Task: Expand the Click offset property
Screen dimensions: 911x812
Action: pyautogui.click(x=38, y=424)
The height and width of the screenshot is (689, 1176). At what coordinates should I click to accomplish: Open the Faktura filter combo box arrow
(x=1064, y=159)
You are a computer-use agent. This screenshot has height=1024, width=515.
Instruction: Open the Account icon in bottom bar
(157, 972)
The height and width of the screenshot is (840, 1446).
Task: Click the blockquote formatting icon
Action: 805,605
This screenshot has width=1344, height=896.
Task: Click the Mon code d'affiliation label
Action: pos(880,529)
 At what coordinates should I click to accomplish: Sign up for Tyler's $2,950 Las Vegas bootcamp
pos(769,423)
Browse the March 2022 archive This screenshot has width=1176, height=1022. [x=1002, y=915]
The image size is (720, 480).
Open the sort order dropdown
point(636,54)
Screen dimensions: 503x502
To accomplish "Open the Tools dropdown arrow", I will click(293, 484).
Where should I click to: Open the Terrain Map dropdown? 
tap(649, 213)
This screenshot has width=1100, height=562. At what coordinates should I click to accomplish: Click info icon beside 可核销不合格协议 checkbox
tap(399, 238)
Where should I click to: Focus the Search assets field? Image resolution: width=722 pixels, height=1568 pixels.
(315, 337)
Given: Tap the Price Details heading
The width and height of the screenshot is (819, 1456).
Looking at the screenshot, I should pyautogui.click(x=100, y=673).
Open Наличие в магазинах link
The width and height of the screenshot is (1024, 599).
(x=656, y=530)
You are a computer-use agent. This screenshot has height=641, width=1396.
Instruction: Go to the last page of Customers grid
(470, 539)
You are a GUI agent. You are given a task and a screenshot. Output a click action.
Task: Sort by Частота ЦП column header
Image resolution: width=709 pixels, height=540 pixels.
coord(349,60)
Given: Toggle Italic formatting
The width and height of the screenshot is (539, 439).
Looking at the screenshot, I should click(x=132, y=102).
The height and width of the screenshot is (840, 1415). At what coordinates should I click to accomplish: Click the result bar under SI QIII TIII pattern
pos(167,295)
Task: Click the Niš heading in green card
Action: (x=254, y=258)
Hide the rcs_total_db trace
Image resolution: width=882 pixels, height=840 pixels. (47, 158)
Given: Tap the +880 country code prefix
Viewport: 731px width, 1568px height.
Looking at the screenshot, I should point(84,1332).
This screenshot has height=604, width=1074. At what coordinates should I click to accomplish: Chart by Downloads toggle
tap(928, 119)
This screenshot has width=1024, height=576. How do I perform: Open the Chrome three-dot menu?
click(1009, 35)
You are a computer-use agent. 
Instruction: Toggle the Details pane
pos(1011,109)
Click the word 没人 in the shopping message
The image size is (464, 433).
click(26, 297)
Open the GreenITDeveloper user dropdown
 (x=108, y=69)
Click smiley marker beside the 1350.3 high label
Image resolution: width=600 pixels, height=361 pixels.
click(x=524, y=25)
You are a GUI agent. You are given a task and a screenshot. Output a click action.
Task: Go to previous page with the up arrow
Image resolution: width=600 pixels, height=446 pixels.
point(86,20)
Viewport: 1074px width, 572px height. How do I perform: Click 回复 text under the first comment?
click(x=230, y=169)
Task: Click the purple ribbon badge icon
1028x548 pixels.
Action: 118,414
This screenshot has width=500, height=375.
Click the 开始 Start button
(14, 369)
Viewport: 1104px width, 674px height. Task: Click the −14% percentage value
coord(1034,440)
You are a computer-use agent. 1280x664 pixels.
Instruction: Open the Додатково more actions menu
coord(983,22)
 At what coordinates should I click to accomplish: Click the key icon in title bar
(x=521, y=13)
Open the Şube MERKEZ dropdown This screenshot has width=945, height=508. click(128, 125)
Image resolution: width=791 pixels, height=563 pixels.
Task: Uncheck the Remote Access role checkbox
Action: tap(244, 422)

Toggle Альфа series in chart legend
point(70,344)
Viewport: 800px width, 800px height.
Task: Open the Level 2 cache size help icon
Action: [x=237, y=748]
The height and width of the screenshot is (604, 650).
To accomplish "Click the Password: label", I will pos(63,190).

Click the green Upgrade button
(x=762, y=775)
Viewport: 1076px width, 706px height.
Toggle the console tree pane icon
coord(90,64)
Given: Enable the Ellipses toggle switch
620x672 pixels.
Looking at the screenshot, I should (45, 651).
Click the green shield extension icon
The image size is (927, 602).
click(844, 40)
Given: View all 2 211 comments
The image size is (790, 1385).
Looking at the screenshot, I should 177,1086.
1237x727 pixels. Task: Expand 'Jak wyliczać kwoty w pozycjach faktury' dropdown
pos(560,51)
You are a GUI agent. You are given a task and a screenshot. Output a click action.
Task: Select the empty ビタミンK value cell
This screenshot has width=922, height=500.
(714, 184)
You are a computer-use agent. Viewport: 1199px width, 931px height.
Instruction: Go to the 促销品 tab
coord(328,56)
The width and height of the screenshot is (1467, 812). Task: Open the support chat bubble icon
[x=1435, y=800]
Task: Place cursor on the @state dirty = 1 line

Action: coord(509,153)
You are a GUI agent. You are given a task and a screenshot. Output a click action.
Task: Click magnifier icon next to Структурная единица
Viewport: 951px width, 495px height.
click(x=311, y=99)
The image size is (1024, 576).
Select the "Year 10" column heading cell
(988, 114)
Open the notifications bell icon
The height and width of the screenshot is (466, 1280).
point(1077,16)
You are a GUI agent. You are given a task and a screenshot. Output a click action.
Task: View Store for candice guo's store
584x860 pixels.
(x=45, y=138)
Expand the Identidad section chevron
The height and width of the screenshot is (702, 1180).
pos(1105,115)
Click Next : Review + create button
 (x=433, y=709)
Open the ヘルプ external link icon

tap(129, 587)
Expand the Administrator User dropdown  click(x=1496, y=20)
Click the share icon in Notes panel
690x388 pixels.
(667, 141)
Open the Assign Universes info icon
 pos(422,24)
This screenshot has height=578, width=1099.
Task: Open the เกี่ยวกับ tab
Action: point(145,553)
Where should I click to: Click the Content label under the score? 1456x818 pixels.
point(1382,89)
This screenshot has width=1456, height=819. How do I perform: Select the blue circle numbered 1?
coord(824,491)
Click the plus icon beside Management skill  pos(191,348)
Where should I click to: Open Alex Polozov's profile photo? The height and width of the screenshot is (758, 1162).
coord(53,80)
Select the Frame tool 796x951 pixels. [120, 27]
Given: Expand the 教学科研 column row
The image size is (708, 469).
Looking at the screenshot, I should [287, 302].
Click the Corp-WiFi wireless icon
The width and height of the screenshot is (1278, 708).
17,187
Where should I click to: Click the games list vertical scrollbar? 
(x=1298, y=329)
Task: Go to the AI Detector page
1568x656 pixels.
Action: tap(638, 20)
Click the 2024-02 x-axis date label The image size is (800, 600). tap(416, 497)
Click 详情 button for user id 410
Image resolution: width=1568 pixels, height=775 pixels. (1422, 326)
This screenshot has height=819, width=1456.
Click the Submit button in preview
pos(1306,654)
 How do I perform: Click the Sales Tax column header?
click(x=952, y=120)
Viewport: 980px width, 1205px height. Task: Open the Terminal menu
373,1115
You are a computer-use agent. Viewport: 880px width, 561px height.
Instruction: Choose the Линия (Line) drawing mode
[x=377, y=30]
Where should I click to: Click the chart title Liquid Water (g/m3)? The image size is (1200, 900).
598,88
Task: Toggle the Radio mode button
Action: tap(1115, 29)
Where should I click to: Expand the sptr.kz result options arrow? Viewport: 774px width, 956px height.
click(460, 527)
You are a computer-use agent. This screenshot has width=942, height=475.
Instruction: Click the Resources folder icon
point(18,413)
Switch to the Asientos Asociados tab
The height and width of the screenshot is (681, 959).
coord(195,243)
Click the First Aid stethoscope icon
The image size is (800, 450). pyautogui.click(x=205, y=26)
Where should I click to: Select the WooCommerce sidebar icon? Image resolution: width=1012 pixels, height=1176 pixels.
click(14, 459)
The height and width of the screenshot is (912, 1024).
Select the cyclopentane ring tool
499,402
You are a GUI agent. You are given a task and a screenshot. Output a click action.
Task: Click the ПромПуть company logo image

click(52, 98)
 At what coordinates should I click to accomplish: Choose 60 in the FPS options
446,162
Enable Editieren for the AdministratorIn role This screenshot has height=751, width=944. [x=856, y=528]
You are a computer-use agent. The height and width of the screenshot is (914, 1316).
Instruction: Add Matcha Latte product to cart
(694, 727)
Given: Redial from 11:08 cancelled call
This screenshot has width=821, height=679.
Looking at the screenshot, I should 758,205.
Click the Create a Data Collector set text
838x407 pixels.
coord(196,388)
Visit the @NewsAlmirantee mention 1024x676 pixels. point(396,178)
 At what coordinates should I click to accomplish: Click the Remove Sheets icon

## YOUR TASK
Taking the entries above, write out exactly the lines starting with the line containing "The height and width of the screenshot is (840, 1415)." and going on through the line containing "Given: Tap the +880 country code prefix", both included, and nothing else.

## WRITTEN ANSWER
The height and width of the screenshot is (840, 1415). At what coordinates should I click to accomplish: Click the result bar under SI QIII TIII pattern
pos(167,295)
Task: Click the Niš heading in green card
Action: (x=254, y=258)
Hide the rcs_total_db trace
Image resolution: width=882 pixels, height=840 pixels. (47, 158)
Given: Tap the +880 country code prefix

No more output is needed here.